I was walking through the Eaton Centre the other day and I couldn’t help but notice how much things have changed over the past few years when it comes to eating options. A new Richtree Natural Market restaurant recently opened in place of an old fast-food court at the southern end of the downtown Toronto shopping mall. That follows the $48 million refurbishment of the northern food court in 2011. In both cases, the respective options have moved decidedly upmarket. While the northern court still houses the likes of A&W and KFC, it also has a number of fancier eateries including gourmet burger and vegan options, while all customers get real plates, glasses and cutlery. Judging from the constant throngs that mob both areas, it’s safe to say that shoppers are generally spending more time and money eating at the mall.

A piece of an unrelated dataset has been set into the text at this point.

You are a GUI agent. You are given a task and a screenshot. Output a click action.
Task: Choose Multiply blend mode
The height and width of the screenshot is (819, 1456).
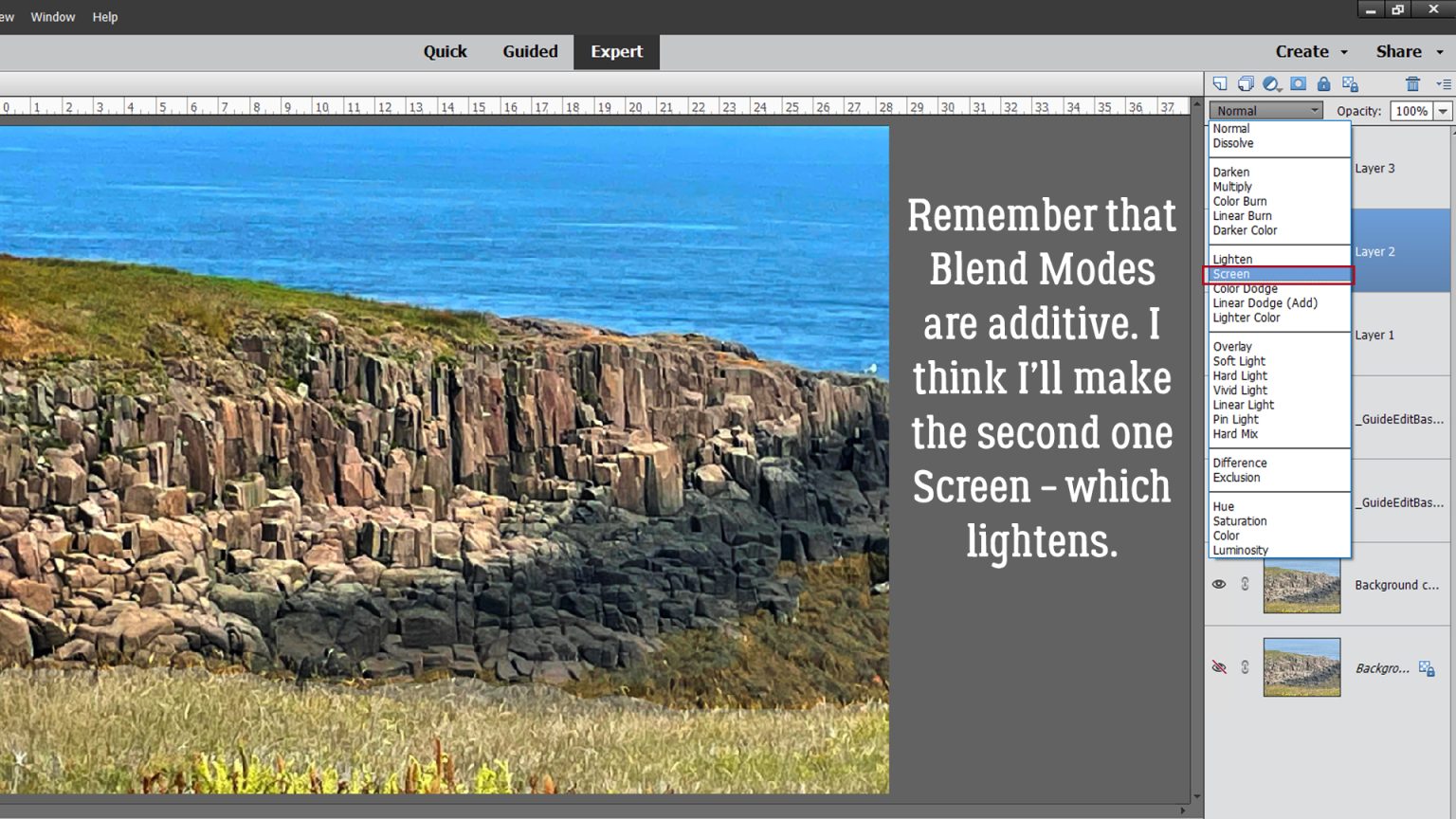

This relates to a story recently sent my way on the “slow death of the microwave.” The author starts his thesis on shaky ground – that microwave sales have fallen 40 per cent since their peak in 2004, and that this means people are eating better – but I’ll be damned if he doesn’t make a compelling case by the end of it.
The plateauing of microwave sales could be readily explained by the simple fact that it’s a mature technology. As with all such gadgets and devices, once everyone has one they don’t usually need another one for a while – and indeed, north of 90 per cent of households do have one. But the most telling statistic to back up the author’s claim is the corresponding flattening or small decline in frozen food sales, which has been happening since 2008 after 60 years of solid growth. That’s like if the current flattening of smartphone sales were to be accompanied by a corresponding drop-off in data usage – it’s not happening because the proliferation of the gadget often leads to the explosion of its usage. Such a strong correlation in microwave food consumption is difficult to ignore.